PROBLEM REQUIREMENTS: Among the lines below, how many have the word "each"? The reply is that number alone.

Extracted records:
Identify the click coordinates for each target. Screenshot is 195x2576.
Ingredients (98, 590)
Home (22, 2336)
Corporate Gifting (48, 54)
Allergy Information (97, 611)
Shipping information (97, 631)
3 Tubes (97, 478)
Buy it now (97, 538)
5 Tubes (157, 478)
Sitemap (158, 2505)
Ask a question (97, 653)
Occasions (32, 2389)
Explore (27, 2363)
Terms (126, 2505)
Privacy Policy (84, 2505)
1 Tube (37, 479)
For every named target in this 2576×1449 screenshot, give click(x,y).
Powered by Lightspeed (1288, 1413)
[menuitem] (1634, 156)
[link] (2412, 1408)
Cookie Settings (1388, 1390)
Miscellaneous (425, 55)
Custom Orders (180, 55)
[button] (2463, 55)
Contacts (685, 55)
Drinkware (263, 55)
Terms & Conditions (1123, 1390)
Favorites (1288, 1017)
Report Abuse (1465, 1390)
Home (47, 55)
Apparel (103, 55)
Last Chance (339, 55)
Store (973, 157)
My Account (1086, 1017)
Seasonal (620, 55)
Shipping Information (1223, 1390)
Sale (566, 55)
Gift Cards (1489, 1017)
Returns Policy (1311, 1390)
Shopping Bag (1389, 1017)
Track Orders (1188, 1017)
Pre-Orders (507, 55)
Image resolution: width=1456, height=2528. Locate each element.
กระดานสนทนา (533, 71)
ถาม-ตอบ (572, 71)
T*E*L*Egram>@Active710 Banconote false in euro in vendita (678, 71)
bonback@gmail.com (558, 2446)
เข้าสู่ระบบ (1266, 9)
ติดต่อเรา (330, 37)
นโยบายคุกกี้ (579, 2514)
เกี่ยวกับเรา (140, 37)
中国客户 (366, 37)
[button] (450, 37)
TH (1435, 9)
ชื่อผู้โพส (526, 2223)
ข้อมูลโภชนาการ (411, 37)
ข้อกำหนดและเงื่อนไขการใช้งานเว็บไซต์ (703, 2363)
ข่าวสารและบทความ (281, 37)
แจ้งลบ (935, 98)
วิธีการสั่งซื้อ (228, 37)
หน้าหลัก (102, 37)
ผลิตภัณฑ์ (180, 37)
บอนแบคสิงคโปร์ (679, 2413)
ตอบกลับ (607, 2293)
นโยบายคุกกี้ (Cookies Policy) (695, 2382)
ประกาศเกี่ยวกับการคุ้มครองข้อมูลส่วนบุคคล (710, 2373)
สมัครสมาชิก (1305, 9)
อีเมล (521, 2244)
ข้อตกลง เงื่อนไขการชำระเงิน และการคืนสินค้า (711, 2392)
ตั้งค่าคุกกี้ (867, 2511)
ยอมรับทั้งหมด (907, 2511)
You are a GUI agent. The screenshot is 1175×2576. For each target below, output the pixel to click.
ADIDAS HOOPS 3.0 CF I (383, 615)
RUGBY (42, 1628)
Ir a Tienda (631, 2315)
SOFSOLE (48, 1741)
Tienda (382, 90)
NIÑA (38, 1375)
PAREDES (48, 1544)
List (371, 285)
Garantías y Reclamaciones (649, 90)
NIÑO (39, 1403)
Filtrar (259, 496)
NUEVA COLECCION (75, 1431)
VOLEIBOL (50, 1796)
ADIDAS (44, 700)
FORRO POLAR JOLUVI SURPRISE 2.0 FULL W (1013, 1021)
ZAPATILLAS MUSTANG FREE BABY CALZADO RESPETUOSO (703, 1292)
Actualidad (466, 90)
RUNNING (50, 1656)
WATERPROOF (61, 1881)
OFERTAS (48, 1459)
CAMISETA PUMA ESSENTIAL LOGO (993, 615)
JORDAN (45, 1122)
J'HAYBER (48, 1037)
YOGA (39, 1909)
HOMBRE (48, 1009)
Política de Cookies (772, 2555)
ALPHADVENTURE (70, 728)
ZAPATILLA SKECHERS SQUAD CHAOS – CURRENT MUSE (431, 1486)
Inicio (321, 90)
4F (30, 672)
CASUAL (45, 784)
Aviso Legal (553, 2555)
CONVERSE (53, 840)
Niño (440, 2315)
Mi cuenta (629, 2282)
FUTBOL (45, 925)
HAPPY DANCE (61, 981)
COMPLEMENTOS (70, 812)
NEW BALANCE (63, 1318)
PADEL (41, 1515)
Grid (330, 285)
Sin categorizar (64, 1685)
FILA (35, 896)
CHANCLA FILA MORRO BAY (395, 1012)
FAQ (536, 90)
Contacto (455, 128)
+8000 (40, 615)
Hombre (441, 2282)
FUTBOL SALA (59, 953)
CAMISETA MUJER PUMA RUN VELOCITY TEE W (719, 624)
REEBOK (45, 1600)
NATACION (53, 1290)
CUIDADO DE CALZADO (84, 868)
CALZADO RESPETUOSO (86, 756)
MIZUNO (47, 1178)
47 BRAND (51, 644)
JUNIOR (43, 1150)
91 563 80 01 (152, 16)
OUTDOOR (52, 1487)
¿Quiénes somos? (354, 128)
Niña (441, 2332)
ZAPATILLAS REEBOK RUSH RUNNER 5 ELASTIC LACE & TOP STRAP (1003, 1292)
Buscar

EXERCISE SOLUTION: 3